Why I Volunteer For Now I Lay Me Down To Sleep (NILMDTS)
After a long period of consideration, this year I made the decision to begin volunteering my photography services on behalf of an organization called Now I Lay Me Down To Sleep. NILMDTS provides bereaved families with remembrance photography at no cost, capturing the few but precious moments that the families have with their babies and offering retouching services. When I got the email that my application was accepted, I immediately logged onto the volunteer portal and completed the necessary training. Although I have years of experience as a photographer, I didn’t feel that anything would prepare me for what I had just signed up to do. Despite feeling like it may be more than I’m capable of, my heart continued to tell me that supporting these families in the ways that I can was something that I needed to do. Although my loss looks much different than that of the families I serve, I have experienced the desire to have ultrasounds, photos, or any sort of concrete evidence that my loss was real and that my child existed. These memories can be a great source of comfort throughout the grief. However, a lot of people may not consider this until later. When a child is lost, the family has countless new things to think about. In the moment, they may not think to take photos but wish later that they had them. This is one of the ways that NILMDTS volunteers show up for the parents as they begin their grieving process. NILMDTS volunteers aren’t only offering their photography or retouching services, but they also serve as another empathetic presence in the room during what may be one of the most difficult days of the grieving family’s life.
I finished my training, and before my badge even arrived, I received a phone call from my local hospital requesting a photo session for a family who had an unexpected loss. I prayed the entire way there, and I couldn’t control my body shaking. I got there as quickly as possible and made my way to the L&D unit. I couldn’t find the words to say when I met the family. I wanted to hug the mom although I had just met her moments ago. Her family surrounded her and her baby with so much support and love. I felt honored to be present with them and to capture those precious moments. As I watched this mom give her son a bath, I felt my breath escape me. I knew that there was nothing in this world that I could be doing at that exact moment that was more important than the task at hand: holding space for this mother and documenting these moments so that she could be fully present in them. I had promised myself that after my first volunteer session, I would know for sure if this was something that I would be able to continue doing. I wanted to provide the service, but I worried that once I got into the room with a grieving family, I would freeze. I was surprised when I left the hospital feeling good about what support I was able to provide, and knowing that I was prepared to give this gift to other families.
It was less than a month later when I got the call again. With less fear than last time, I quickly made childcare arrangements and packed all of my photography equipment to the car. Just like before, I prayed the entire drive to the hospital. Instead of overthinking, I kept one thing in mind: this is someone’s child. Days, months, and years will pass, but this family will always remember the day their child was born. Having those photos can be a tool for bereaved families as they navigate their journey with grief.
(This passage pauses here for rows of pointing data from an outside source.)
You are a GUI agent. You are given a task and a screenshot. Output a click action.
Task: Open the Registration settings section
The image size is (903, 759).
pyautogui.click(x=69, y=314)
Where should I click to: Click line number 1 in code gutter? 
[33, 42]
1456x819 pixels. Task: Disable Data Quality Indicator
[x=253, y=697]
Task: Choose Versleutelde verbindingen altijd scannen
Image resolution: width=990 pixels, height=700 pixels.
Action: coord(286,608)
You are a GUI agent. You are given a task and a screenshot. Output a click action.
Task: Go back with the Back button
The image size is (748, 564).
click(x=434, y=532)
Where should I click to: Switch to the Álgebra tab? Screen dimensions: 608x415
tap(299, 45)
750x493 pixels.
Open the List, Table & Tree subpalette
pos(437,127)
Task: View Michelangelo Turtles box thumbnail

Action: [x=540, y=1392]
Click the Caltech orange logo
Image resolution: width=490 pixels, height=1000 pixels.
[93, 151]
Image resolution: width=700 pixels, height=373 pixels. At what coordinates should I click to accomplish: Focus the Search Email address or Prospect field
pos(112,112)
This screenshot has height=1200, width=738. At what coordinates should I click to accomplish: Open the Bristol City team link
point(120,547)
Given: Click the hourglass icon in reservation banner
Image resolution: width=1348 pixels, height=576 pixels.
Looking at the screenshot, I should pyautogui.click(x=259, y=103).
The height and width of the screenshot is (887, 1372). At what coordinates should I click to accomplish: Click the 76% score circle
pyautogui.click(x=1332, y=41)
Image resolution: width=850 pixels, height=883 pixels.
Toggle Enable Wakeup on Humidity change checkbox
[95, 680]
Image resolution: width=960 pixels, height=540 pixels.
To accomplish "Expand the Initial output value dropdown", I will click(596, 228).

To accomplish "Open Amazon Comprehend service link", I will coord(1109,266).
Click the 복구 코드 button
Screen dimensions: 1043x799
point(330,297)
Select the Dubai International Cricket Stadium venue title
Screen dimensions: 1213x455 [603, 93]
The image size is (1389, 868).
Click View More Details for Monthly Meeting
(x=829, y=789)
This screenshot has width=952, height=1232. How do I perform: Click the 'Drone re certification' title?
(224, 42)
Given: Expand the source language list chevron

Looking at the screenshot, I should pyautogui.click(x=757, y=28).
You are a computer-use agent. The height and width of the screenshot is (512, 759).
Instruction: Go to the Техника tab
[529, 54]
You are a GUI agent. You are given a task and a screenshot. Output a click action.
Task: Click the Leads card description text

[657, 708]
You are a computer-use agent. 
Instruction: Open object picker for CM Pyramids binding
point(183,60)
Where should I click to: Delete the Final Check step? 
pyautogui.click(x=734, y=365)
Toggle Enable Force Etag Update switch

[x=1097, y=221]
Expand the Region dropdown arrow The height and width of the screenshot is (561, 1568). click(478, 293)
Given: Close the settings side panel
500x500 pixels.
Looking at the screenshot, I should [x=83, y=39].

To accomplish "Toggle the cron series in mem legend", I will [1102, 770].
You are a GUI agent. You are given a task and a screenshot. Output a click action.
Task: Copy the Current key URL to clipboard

As a NILMDTS photographer, when I step into that room, I am looking to capture the beauty of their child: their tiny ears, their feet, the hair on top of their head, anything and everything that makes up this individual baby that has been born.
Now I Lay Me Down To Sleep is always accepting volunteers. At the time that I write this, I am the only volunteer in Muncie, Indiana. I am honored and grateful to be able to serve these families, and I want people who are on the fence about volunteering photography or retouching services on behalf of NILMDTS to know that it is hard, but you can do it, and it is a gift that the families will cherish in the years to come.